* Exercise description
Take every line containing "sidebar" out of the records.

====== Dataset

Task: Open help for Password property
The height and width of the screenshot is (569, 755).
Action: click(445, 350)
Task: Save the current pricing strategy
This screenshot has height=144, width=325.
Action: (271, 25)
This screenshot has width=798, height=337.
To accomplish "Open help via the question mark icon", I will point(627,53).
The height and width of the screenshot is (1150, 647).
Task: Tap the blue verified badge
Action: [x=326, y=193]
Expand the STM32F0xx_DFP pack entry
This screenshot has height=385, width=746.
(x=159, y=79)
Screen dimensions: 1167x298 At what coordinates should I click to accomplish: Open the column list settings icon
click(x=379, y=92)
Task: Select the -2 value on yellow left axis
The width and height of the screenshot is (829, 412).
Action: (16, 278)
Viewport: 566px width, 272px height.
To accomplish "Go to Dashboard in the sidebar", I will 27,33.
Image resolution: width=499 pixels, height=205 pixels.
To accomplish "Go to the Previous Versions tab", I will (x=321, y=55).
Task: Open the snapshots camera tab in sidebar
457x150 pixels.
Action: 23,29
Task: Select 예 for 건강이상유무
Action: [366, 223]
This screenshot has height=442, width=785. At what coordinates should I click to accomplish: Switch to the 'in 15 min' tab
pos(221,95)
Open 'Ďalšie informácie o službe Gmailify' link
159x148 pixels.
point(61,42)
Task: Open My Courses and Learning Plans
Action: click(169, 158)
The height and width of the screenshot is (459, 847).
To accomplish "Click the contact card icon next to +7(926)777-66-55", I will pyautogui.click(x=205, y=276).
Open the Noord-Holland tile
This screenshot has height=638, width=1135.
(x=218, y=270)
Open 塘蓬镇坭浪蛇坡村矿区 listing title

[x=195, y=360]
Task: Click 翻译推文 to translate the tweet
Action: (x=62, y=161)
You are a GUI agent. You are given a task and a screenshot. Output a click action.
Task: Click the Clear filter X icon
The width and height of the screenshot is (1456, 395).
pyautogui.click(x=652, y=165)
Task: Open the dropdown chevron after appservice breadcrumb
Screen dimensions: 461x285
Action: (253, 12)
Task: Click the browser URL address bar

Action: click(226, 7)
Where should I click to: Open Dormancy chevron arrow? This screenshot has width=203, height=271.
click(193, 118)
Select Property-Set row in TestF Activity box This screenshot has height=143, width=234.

============

* Reply to the task
To accomplish "Go to Dashboard in the sidebar", I will 27,33.
Task: Open the snapshots camera tab in sidebar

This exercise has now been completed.